Problem description:
Here are some records; copy every line that holds the word "agent".
=== Section Start ===
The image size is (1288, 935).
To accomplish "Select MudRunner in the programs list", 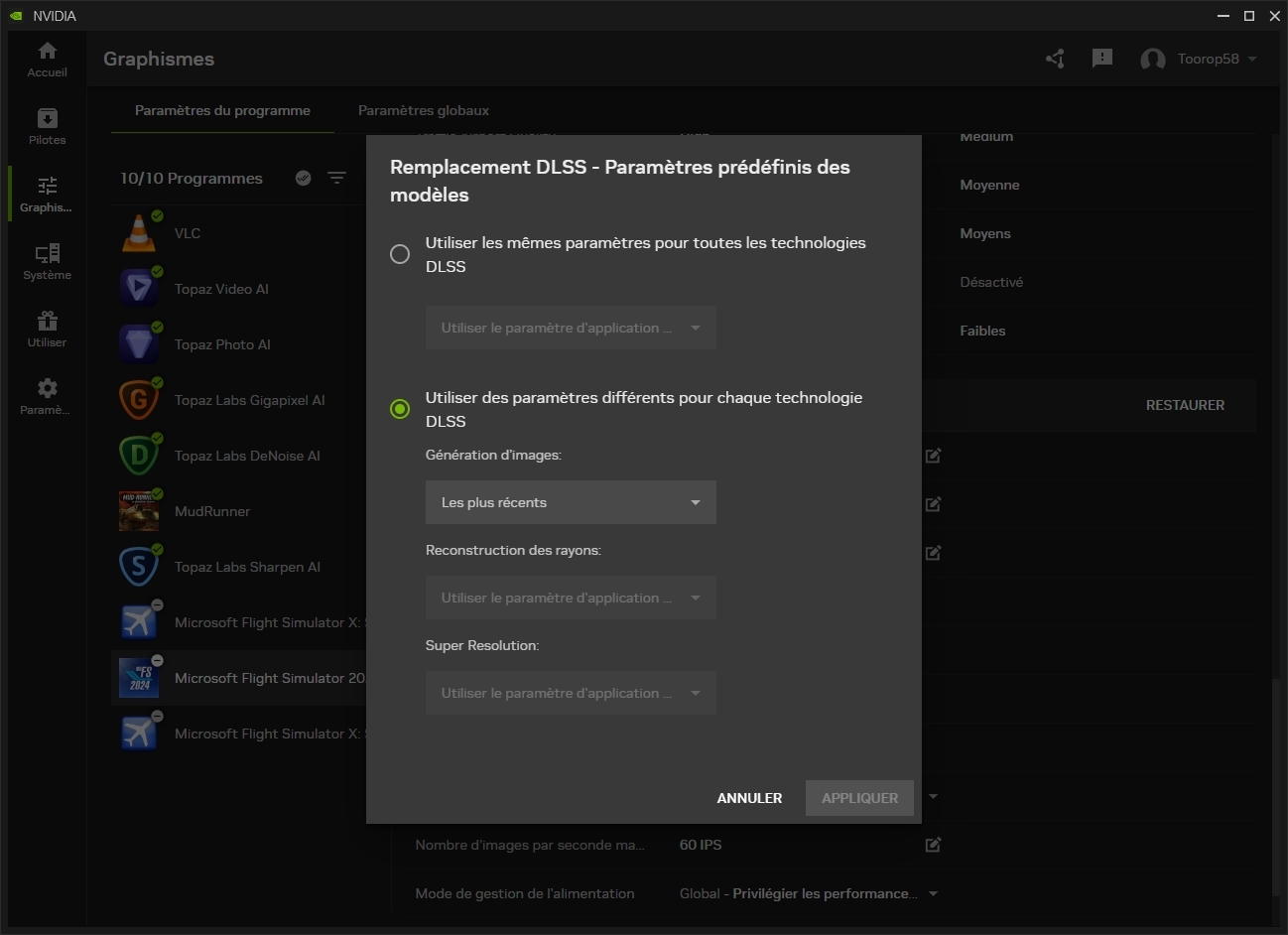I will click(212, 511).
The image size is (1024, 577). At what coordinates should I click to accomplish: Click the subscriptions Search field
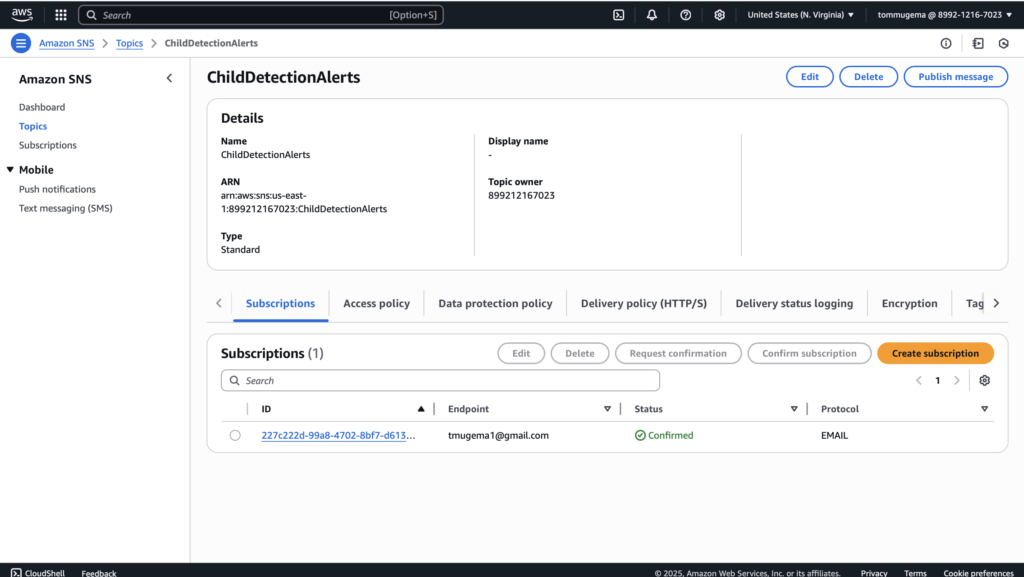440,381
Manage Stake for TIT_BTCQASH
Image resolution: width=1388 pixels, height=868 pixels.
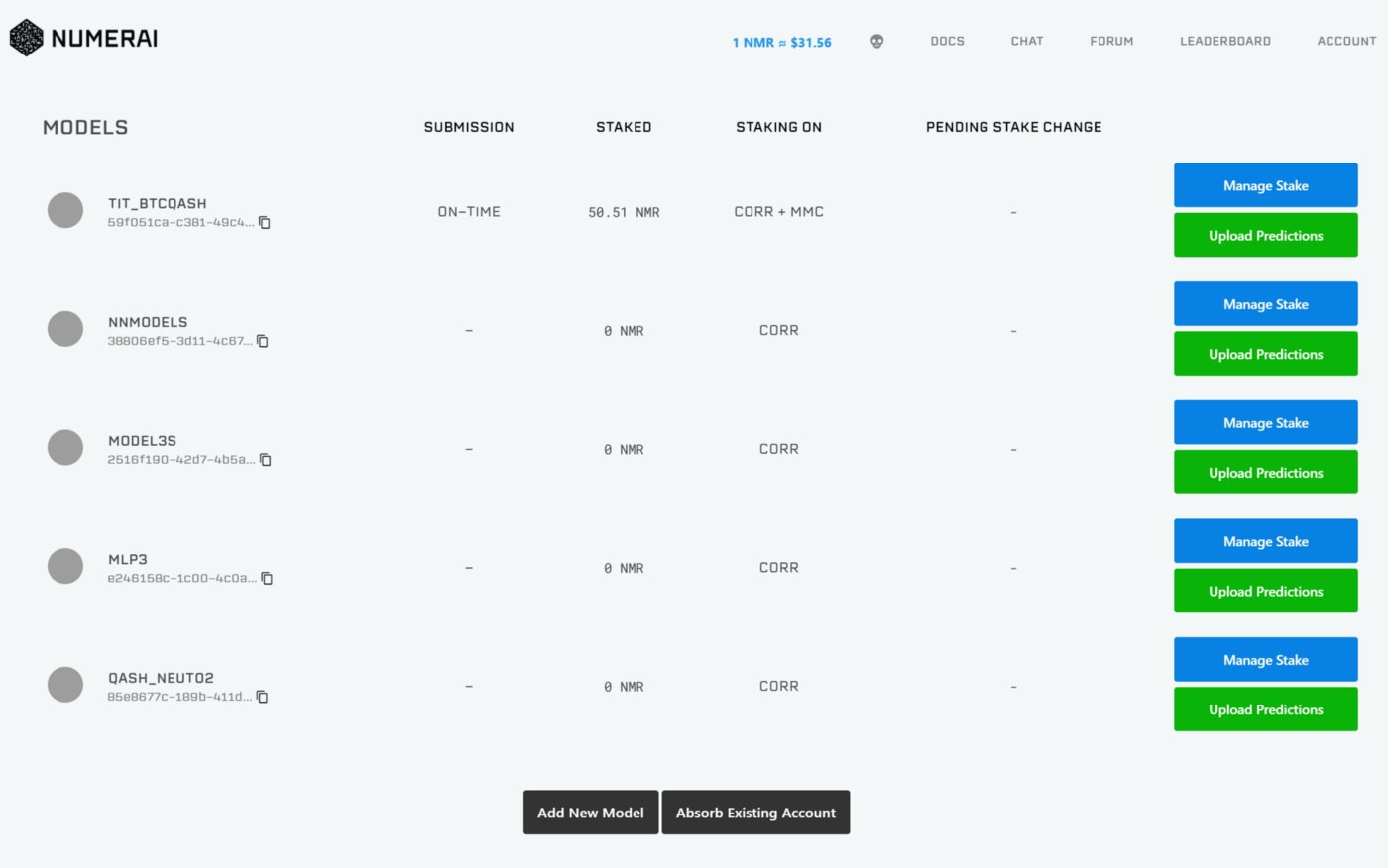tap(1265, 185)
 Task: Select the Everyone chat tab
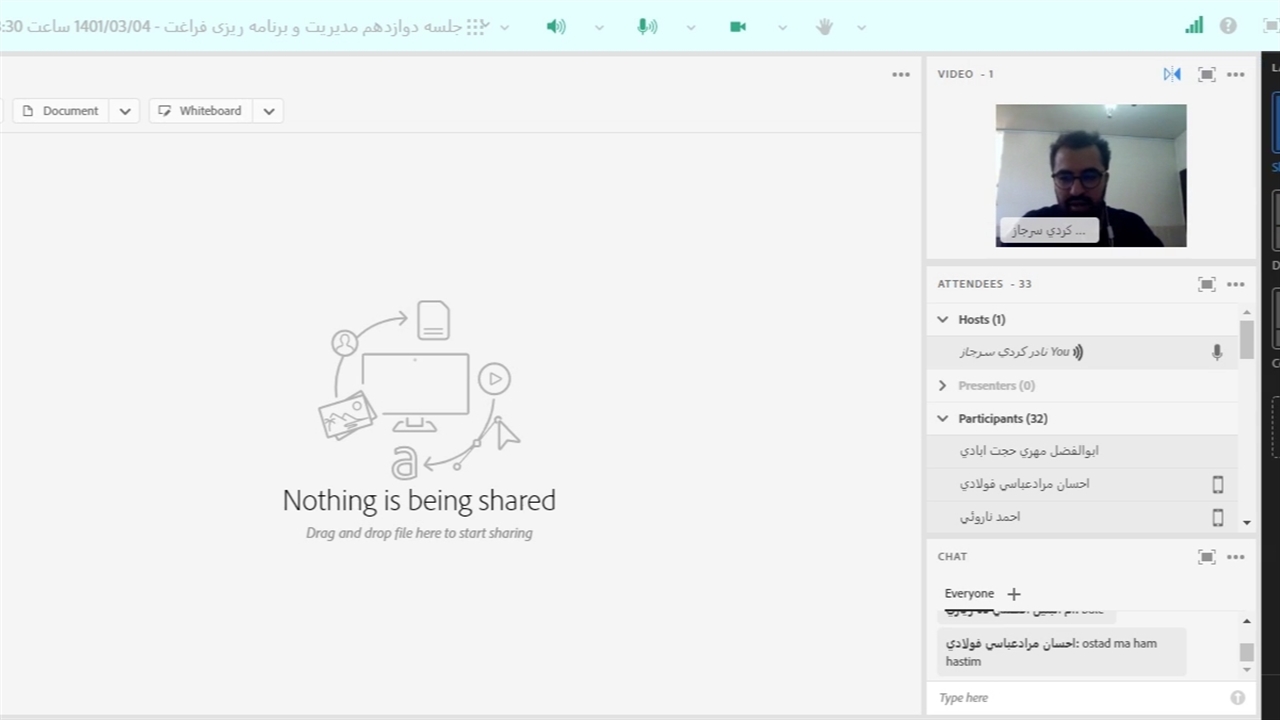pos(969,594)
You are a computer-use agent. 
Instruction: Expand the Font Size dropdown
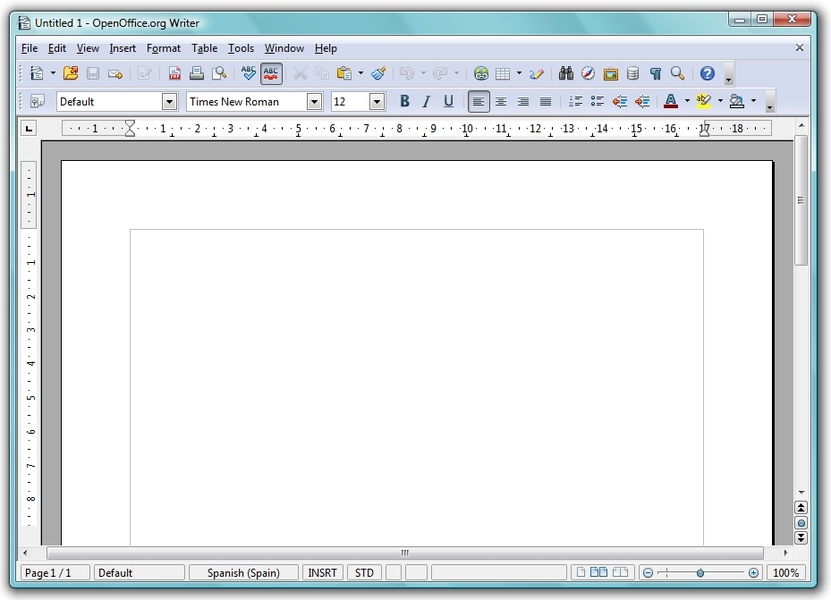pos(377,101)
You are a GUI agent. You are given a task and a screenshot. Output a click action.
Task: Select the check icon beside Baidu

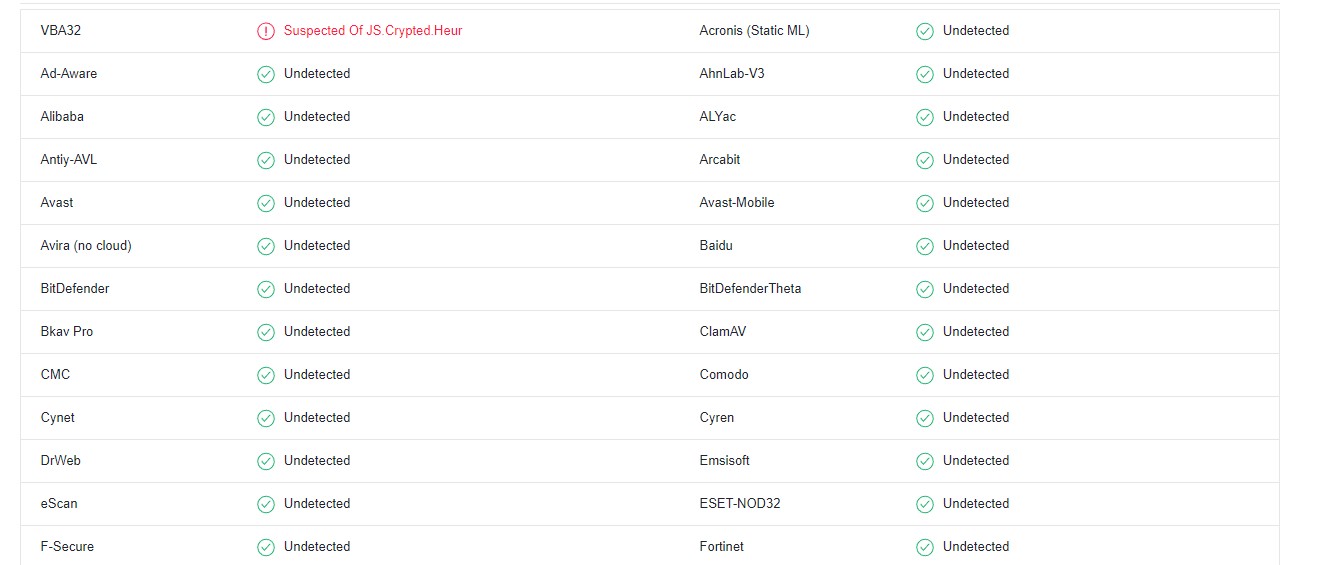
=== Section End ===
Answer space:
You are a computer-use agent. 
You are a GUI agent. You are given a task and a screenshot. Output a click action.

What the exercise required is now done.